Le lundi 6 novembre, a commencé le procès d’Éric Dupond-Moretti devant la Cour de Justice de la République, dans une atmosphère tendue. Ce procès, qui devrait durer encore dix jours, peut potentiellement aboutir à une peine maximale de cinq années de prison et une amende de 500 000 euros. Les charges retenues contre lui sont liées à deux prises illégales d’intérêts.

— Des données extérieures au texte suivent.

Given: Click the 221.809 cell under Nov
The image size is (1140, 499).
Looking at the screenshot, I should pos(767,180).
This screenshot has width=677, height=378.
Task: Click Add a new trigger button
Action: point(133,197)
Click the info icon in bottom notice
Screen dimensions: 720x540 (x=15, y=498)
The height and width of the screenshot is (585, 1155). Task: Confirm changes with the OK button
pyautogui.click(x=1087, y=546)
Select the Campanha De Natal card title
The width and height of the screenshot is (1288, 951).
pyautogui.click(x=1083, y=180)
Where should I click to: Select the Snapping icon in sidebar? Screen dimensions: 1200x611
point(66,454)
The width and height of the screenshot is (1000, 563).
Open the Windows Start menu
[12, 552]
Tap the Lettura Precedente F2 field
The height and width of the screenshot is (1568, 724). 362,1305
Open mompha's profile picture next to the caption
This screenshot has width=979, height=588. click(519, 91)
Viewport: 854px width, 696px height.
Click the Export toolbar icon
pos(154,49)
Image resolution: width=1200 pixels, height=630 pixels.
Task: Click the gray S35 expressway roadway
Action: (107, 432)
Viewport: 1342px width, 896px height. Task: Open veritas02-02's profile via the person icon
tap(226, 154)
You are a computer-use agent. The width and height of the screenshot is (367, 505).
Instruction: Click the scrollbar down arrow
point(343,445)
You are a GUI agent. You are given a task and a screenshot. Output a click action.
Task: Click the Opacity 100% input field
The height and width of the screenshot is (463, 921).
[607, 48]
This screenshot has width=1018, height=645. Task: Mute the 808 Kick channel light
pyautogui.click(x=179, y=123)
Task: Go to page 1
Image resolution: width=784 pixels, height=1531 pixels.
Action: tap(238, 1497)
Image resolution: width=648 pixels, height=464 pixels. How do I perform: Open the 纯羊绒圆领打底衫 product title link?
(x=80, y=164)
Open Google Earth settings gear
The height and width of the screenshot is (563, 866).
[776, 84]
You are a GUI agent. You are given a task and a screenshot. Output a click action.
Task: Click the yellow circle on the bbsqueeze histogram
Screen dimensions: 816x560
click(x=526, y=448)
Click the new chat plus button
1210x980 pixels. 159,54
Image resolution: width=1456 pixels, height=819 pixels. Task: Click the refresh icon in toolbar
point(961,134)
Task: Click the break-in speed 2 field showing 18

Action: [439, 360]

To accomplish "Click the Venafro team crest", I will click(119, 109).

Lors du premier jour de son procès, le garde des Sceaux et le procureur ont échangé des propos très virulents. Éric Dupond-Moretti a immédiatement qualifié ce procès d' »infamie » et a accusé les magistrats de lui « faire la guerre » depuis son arrivée place Vendôme. Le procureur a répliqué en affirmant que ce n’était pas le procès de la justice mais celui d’un homme accusé de prise illégale d’intérêts. Il a également souligné la difficulté pour les magistrats de juger le ministre dont dépend leur carrière. Ainsi, l’ambiance était très tendue et l’on craignait que ces deux semaines d’audience dégénèrent en un véritable règlement de comptes, affaiblissant ainsi ministres et magistrats, politique et justice.
Ce duel entre un ministre et son administration est en partie la faute de tous les acteurs impliqués. Certes, Éric Dupond-Moretti bénéficie de la présomption d’innocence, mais son maintien à son poste, non seulement après sa mise en examen, non seulement au moment de son renvoi devant la Cour de justice de la République, mais même pendant son procès, a fragilisé à la fois le gouvernement et l’institution judiciaire. Tout cela avec l’approbation d’Emmanuel Macron.
Dès le premier jour, le procès est donc devenu un véritable bras de fer entre le ministre et son administration. Un duel qui a commencé dès la nomination d’Éric Dupond-Moretti, considérée comme une provocation par les syndicats de magistrats. Et c’est précisément ce climat qui a conduit à ce procès, puisque le ministre est accusé d’avoir utilisé ses fonctions pour engager des poursuites administratives contre des juges avec lesquels il était en conflit.
Il est fort possible que personne ne sorte gagnant de ce procès, ce qui en est le drame. Si Éric Dupond-Moretti est relaxé, cela entachera la crédibilité de la magistrature. Et si le ministre est condamné, beaucoup pointeront du doigt le caractère politique de la Cour de justice de la République, composée de trois magistrats et surtout de douze parlementaires, dont une majorité d’opposants politiques. Cette institution est tellement critiquée que François Hollande puis Emmanuel Macron ont promis de la supprimer, sans pour autant passer à l’acte.
En bref, quelle que soit l’issue du procès, on peut craindre que certains estiment que la justice n’est pas rendue uniquement au nom du peuple français, mais aussi parfois dans le cadre d’un règlement de comptes personnel.